DO THIS — Can you write out these records again, changing every "You are a GUI agent" to "You are a screen navigation agent" and leaving everything else as it is?

EXERCISE INPUT —
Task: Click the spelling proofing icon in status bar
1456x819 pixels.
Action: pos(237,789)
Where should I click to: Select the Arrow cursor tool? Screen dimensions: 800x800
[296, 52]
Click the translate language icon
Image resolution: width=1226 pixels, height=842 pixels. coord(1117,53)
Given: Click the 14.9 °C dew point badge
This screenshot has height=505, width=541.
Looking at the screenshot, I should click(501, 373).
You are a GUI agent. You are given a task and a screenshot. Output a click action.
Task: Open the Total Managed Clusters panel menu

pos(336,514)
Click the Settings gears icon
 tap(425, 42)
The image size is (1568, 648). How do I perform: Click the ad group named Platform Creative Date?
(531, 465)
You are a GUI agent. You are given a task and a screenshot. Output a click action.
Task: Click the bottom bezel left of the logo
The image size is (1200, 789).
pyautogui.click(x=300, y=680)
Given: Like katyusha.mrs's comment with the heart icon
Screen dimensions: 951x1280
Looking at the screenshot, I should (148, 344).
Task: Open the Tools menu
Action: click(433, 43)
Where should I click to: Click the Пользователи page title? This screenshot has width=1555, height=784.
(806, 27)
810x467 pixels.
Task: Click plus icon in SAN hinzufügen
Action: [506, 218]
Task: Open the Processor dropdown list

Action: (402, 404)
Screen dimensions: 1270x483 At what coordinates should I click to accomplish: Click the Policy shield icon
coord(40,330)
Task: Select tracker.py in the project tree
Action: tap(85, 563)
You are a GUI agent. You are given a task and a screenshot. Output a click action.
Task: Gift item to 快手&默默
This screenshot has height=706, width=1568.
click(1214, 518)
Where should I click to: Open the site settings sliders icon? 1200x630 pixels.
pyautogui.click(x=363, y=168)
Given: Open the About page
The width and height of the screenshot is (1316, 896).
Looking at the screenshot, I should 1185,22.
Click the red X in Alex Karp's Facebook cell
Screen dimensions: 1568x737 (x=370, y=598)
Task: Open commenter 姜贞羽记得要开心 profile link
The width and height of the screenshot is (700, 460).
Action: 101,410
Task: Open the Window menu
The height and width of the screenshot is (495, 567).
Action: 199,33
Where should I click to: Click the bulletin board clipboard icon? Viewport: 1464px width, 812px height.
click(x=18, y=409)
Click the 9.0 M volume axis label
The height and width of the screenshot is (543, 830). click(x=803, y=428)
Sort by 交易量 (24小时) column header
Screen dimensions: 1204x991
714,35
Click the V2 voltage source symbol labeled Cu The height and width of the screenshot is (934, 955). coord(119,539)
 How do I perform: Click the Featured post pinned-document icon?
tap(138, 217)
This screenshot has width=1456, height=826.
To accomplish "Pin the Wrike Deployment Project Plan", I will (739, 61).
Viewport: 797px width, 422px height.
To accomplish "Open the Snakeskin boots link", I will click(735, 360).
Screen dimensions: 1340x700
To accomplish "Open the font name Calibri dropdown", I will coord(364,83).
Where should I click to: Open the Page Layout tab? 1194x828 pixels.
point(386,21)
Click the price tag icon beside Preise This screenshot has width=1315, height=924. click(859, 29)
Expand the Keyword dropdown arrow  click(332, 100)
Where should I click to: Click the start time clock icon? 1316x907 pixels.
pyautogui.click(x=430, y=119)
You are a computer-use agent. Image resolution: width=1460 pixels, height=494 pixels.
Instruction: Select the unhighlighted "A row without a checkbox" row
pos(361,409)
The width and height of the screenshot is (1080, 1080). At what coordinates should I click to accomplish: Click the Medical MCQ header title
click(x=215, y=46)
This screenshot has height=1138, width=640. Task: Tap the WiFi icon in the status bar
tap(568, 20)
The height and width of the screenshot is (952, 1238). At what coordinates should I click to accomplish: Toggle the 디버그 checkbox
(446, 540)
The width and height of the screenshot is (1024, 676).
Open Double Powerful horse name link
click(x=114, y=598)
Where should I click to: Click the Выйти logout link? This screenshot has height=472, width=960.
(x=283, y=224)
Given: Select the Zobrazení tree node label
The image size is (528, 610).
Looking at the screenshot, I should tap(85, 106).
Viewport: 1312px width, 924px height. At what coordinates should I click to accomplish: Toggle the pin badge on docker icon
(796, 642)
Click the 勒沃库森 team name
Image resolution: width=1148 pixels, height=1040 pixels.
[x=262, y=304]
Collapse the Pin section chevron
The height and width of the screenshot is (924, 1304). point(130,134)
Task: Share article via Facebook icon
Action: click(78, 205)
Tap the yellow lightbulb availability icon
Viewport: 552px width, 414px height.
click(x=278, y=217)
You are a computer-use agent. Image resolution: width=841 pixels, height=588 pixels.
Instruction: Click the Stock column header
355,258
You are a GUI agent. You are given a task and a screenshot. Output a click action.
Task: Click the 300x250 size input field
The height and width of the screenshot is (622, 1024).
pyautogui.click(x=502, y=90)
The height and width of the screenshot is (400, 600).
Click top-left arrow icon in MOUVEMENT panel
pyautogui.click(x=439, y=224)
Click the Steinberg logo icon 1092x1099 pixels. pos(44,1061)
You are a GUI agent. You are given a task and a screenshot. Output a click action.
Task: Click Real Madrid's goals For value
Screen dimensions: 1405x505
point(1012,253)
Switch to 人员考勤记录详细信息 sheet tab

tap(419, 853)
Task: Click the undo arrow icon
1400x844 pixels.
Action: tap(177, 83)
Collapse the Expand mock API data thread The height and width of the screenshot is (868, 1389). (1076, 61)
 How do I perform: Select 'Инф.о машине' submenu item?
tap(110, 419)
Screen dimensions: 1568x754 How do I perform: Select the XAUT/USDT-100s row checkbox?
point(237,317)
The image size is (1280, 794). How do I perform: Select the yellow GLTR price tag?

FINAL RESULT —
Task: Click the spelling proofing icon in status bar
1456x819 pixels.
Action: pos(237,789)
Where should I click to: Select the Arrow cursor tool? Screen dimensions: 800x800
[296, 52]
Click the translate language icon
Image resolution: width=1226 pixels, height=842 pixels. coord(1117,53)
Given: Click the 14.9 °C dew point badge
This screenshot has height=505, width=541.
Looking at the screenshot, I should click(501, 373).
You are a screen navigation agent. You are given a task and a screenshot. Output a click action.
Task: Open the Total Managed Clusters panel menu

pos(336,514)
Click the Settings gears icon
 tap(425, 42)
The image size is (1568, 648). How do I perform: Click the ad group named Platform Creative Date?
(531, 465)
You are a screen navigation agent. You are given a task and a screenshot. Output a click action.
Task: Click the bottom bezel left of the logo
The image size is (1200, 789).
pyautogui.click(x=300, y=680)
Given: Like katyusha.mrs's comment with the heart icon
Screen dimensions: 951x1280
Looking at the screenshot, I should (148, 344).
Task: Open the Tools menu
Action: click(433, 43)
Where should I click to: Click the Пользователи page title? This screenshot has width=1555, height=784.
(806, 27)
810x467 pixels.
Task: Click plus icon in SAN hinzufügen
Action: [506, 218]
Task: Open the Processor dropdown list

Action: (402, 404)
Screen dimensions: 1270x483 At what coordinates should I click to accomplish: Click the Policy shield icon
coord(40,330)
Task: Select tracker.py in the project tree
Action: tap(85, 563)
You are a screen navigation agent. You are given a task and a screenshot. Output a click action.
Task: Gift item to 快手&默默
This screenshot has height=706, width=1568.
click(1214, 518)
Where should I click to: Open the site settings sliders icon? 1200x630 pixels.
pyautogui.click(x=363, y=168)
Given: Open the About page
The width and height of the screenshot is (1316, 896).
Looking at the screenshot, I should 1185,22.
Click the red X in Alex Karp's Facebook cell
Screen dimensions: 1568x737 (x=370, y=598)
Task: Open commenter 姜贞羽记得要开心 profile link
The width and height of the screenshot is (700, 460).
Action: 101,410
Task: Open the Window menu
The height and width of the screenshot is (495, 567).
Action: 199,33
Where should I click to: Click the bulletin board clipboard icon? Viewport: 1464px width, 812px height.
click(x=18, y=409)
Click the 9.0 M volume axis label
The height and width of the screenshot is (543, 830). click(x=803, y=428)
Sort by 交易量 (24小时) column header
Screen dimensions: 1204x991
714,35
Click the V2 voltage source symbol labeled Cu The height and width of the screenshot is (934, 955). coord(119,539)
 How do I perform: Click the Featured post pinned-document icon?
tap(138, 217)
This screenshot has width=1456, height=826.
To accomplish "Pin the Wrike Deployment Project Plan", I will (739, 61).
Viewport: 797px width, 422px height.
To accomplish "Open the Snakeskin boots link", I will click(735, 360).
Screen dimensions: 1340x700
To accomplish "Open the font name Calibri dropdown", I will coord(364,83).
Where should I click to: Open the Page Layout tab? 1194x828 pixels.
point(386,21)
Click the price tag icon beside Preise This screenshot has width=1315, height=924. click(859, 29)
Expand the Keyword dropdown arrow  click(332, 100)
Where should I click to: Click the start time clock icon? 1316x907 pixels.
pyautogui.click(x=430, y=119)
You are a computer-use agent. Image resolution: width=1460 pixels, height=494 pixels.
Instruction: Select the unhighlighted "A row without a checkbox" row
pos(361,409)
The width and height of the screenshot is (1080, 1080). At what coordinates should I click to accomplish: Click the Medical MCQ header title
click(x=215, y=46)
This screenshot has height=1138, width=640. Task: Tap the WiFi icon in the status bar
tap(568, 20)
The height and width of the screenshot is (952, 1238). At what coordinates should I click to accomplish: Toggle the 디버그 checkbox
(446, 540)
The width and height of the screenshot is (1024, 676).
Open Double Powerful horse name link
click(x=114, y=598)
Where should I click to: Click the Выйти logout link? This screenshot has height=472, width=960.
(x=283, y=224)
Given: Select the Zobrazení tree node label
The image size is (528, 610).
Looking at the screenshot, I should tap(85, 106).
Viewport: 1312px width, 924px height. At what coordinates should I click to accomplish: Toggle the pin badge on docker icon
(796, 642)
Click the 勒沃库森 team name
Image resolution: width=1148 pixels, height=1040 pixels.
[x=262, y=304]
Collapse the Pin section chevron
The height and width of the screenshot is (924, 1304). point(130,134)
Task: Share article via Facebook icon
Action: click(78, 205)
Tap the yellow lightbulb availability icon
Viewport: 552px width, 414px height.
click(x=278, y=217)
You are a computer-use agent. Image resolution: width=841 pixels, height=588 pixels.
Instruction: Click the Stock column header
355,258
You are a screen navigation agent. You are given a task and a screenshot. Output a click action.
Task: Click the 300x250 size input field
The height and width of the screenshot is (622, 1024).
pyautogui.click(x=502, y=90)
The height and width of the screenshot is (400, 600).
Click top-left arrow icon in MOUVEMENT panel
pyautogui.click(x=439, y=224)
Click the Steinberg logo icon 1092x1099 pixels. pos(44,1061)
You are a screen navigation agent. You are given a task and a screenshot. Output a click action.
Task: Click Real Madrid's goals For value
Screen dimensions: 1405x505
point(1012,253)
Switch to 人员考勤记录详细信息 sheet tab

tap(419, 853)
Task: Click the undo arrow icon
1400x844 pixels.
Action: tap(177, 83)
Collapse the Expand mock API data thread The height and width of the screenshot is (868, 1389). (1076, 61)
 How do I perform: Select 'Инф.о машине' submenu item?
tap(110, 419)
Screen dimensions: 1568x754 How do I perform: Select the XAUT/USDT-100s row checkbox?
point(237,317)
The image size is (1280, 794). How do I perform: Select the yellow GLTR price tag?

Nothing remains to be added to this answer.